It compares the most recent sale price to the previous sale price in order to determine whether the property sold at a gross profit or gross loss.
Real Estate Institute regional director Philip Searle said people selling houses first bought at the 2007 house price peak were experiencing only “negligible” losses.
“Gisborne, along with many other areas of New Zealand, did experience a significant drop after the peak of 2007 and owners who sold after the peak often did take a hit,” he said.
“But one must bear in mind that many people who sold at a loss purchased in the same market, so there was often negligible difference to them.”
Mr Searle pointed out that up-to-date statistics from REINZ showed the market here had turned around in the last few months.
“Overall, we are back to 2007 levels in many cases. February this year showed a median sale price of $320,000 and while the medians have come back, they will continue to move around.
“Depending on the time of year and what value properties sell in a given month, the trend has been a steady improvement in values.
“The Gisborne market continues to be solid and as we have come out of winter we will see an improvement in the number of properties sold and, I expect, the median sale price.”

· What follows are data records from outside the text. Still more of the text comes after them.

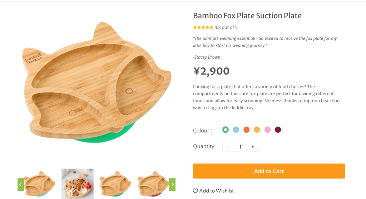Click the five-star rating icons
366x199 pixels.
tap(203, 28)
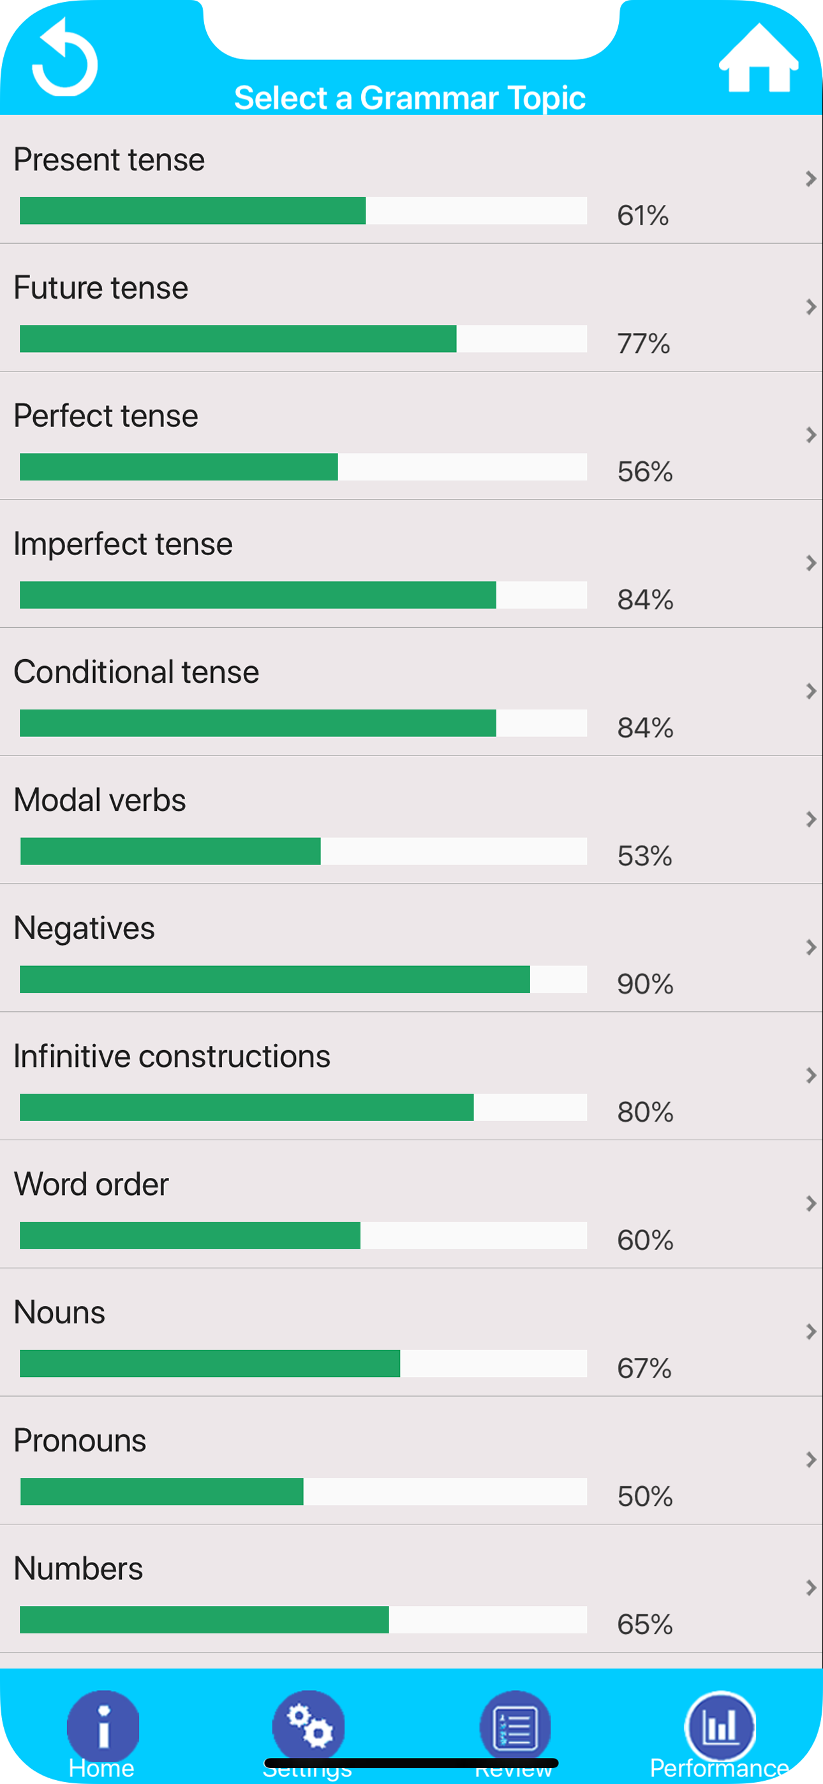Expand the Imperfect tense chevron
The height and width of the screenshot is (1784, 823).
(x=811, y=563)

Mr Searle could not forecast if prices could better those of 2007 in the coming year but said he did not expect the overall market to go backwards.
“There seem to be quite a number of people moving to town, demand for good rental properties is still high and that generally will cause the median to lift,” he said.
“Gisborne does tend to ebb and flow a bit on a month-to-month basis but currently the trend is upwards, and I can’t see this reversing.”